Flat-Out Matt
By the time Julie left Celeste’s bedroom, his rage was barely contained. Matt didn’t even want to look at her. He was disgusted with her and with himself. When she stepped close to him, he snapped. “Stay away from me. I can’t deal with you right now.”
“Matt….”
“I swear to God, don’t talk to me now. Don’t.”
“I’m so sorry. You have no idea.”
“I don’t want to hear it. I don’t want to hear anything from you.”
“Matt, you know I love Celeste, and I would never have done anything to hurt her.”
“Well, you did.”
“If you would just let me explain again why—”

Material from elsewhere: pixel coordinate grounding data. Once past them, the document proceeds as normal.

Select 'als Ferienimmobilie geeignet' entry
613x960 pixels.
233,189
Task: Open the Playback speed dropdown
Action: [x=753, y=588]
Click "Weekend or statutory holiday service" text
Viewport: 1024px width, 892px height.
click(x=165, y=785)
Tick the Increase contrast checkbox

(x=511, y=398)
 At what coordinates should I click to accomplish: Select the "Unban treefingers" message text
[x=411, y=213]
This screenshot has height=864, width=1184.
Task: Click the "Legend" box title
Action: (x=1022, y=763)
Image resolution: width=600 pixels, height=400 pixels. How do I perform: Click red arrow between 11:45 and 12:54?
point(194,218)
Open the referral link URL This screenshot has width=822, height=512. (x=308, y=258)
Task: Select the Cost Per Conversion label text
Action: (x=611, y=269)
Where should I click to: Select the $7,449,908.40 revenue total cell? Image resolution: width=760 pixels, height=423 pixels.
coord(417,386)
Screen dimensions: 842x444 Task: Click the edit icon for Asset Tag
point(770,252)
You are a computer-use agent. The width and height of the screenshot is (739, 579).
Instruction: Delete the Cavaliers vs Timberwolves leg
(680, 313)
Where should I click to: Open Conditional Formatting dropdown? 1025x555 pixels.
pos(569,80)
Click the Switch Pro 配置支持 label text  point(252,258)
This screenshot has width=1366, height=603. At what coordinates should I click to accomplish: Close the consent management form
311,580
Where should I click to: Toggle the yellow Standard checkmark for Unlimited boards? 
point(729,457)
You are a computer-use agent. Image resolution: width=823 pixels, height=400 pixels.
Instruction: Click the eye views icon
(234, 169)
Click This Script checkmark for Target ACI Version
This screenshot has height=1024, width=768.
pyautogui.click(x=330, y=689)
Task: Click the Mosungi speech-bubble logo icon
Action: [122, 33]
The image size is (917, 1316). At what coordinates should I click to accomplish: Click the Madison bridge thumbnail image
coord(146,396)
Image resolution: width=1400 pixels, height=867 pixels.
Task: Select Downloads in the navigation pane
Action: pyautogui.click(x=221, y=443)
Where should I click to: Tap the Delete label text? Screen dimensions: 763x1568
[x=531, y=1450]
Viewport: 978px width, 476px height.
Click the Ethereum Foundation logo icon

“You don’t stop, do you? You want to get into this? Fine. Let’s get into it. You thought you could just show up here and insinuate yourself into our lives? You can’t. And you also can’t act like I’m the bad guy. Like everything I do for her is somehow totally brainless.” He moved so that he was facing her, placing his body inches from hers. “I’ve busted my ass to keep Celeste in a stable place, and you just ruined it. You ruined her. God, Julie. You’re here for a few months, and you think that you know what is right for Celeste? Nobody asked you to fix anything. You can’t.” He ran his hands through his hair as he continued to unleash on her, not recognizing his own voice. “You can’t change this. And your constant reminders that you think we’re all completely crazy are not helpful. Do you get that? What is wrong with you? Don’t you have your own life to attend to? Or is this how you make yourself feel better about your crappy father, huh? You excuse the way he treats you for no good reason, and you love him based on nothing more than a few lousy e-mails a year.”
Matt couldn’t stop. He continued his vicious attack, hardly hearing himself or her, and speaking with no filter as he let free every ounce of anger.
When he was done, when he had torn her to the ground, he walked to his bedroom. “Go to hell, Julie.”
He shut the door, turned off the light, and got into bed. Despite the chill, he took off his T-shirt, one that Julie liked, and threw it across the room. It felt like an eternity went by as he lay on his back, in shock over everything that just transpired. Everything that he said. The fear that engulfed him tonight was more than any he’d felt before. Even when Finn died. It wasn’t about fear then, just grief. Deep, merciless grief. The fears around Celeste had built slowly and steadily over time, but they were different from tonight’s. That phone call…. Matt thought his heart might have stopped. And now it wouldn’t stop pounding.
He thought for a while, sorting through the things he yelled at Julie out in the hall. Striking out about her relationship with her father was cruel and unfair. It wasn’t his place, and he shouldn’t have even broached the subject tonight of all nights. Who was he to comment on parent-child relationships? Then he taunted her about Finn, about playing it safe and hiding online. Matt was a hypocrite.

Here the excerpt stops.